_Selected passage:_
·····
Linda Bernardi, Trustee
(04.08.11) Years ago, before Barry became the NAI Director, I gave a talk on SETI at Fox Chase - Barry attended and had loads of insightful questions for me. Years later I gave a talk on the Allen Telescope Array at an NAI conference - Barry attended and had loads of insightful questions for me. We shared the same hotel during a Bioastronomy meeting on Hamilton Island, and I learned a lot more from chatting with Barry than I ever did from the meeting. I do not think there was anything that he wasn't interested in, and he shared his enthusiasm - his interests were contagious! I was honored when he invited me to give a talk at the American Philosophical Society - it was a wonderful occasion, and his introduction was so eloquent and informative that I barely needed to give my talk. His schedule was demanding and he wasn't able to attend many of our SETI Institute Board of Trustees meetings, but those he attended were memorable - he was wise in so many ways. He also had a wonderful smile and there were few moments when he wasn't lighting up the world with it.
·····
_Dataset records:_

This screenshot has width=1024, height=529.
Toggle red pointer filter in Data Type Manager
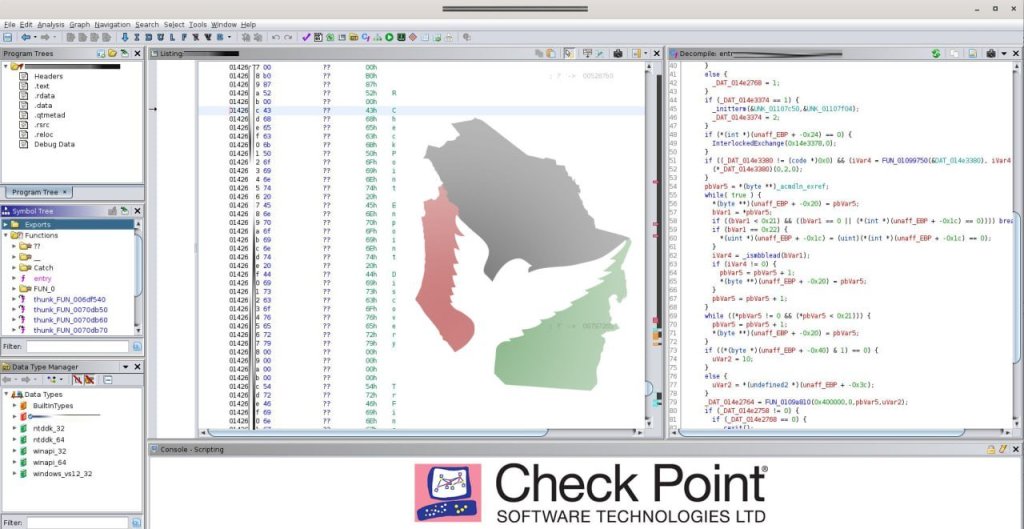pos(77,380)
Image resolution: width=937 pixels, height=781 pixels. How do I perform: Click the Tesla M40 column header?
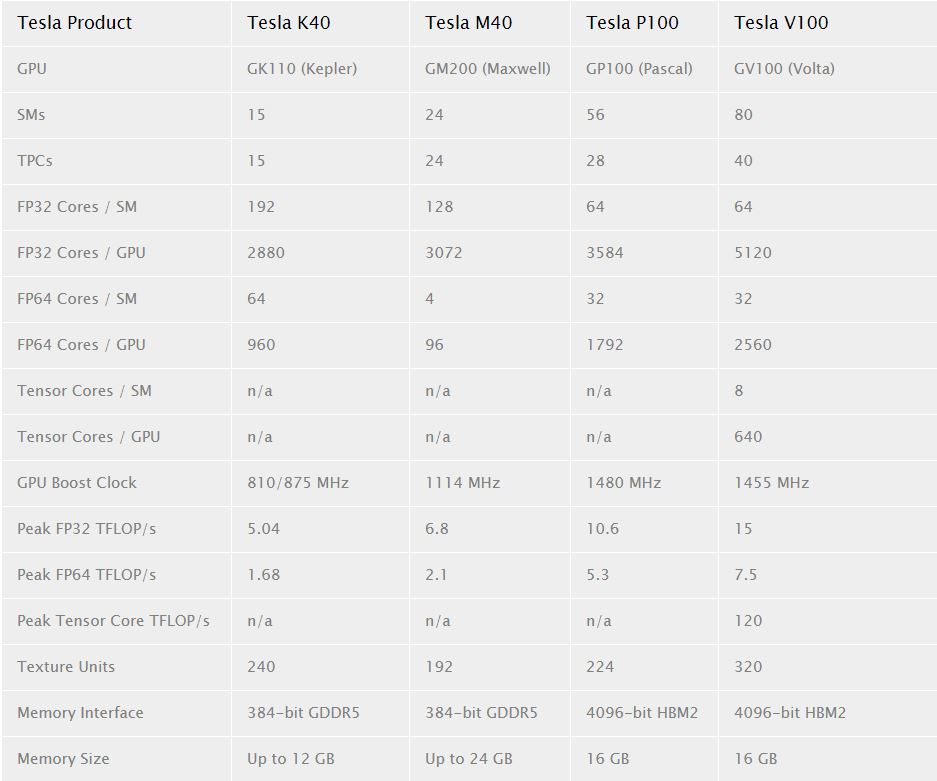pos(468,23)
·····
_Problem to work on:_
Using the passage about Barry above, decide whether each statement below agrees with it. Answer yes or no for each and quote the words from the passage that decide it.
1. The writer once spoke about the Allen Telescope Array at an NAI conference.
2. Barry attended many of the SETI Institute Board of Trustees meetings.
3. At Hamilton Island, the writer learned more from the Bioastronomy meeting than from talking with Barry.

_Solution for this exercise:_
1. Yes: "Years later I gave a talk on the Allen Telescope Array at an NAI conference"
2. No: "he wasn't able to attend many of our SETI Institute Board of Trustees meetings"
3. No: "I learned a lot more from chatting with Barry than I ever did from the meeting"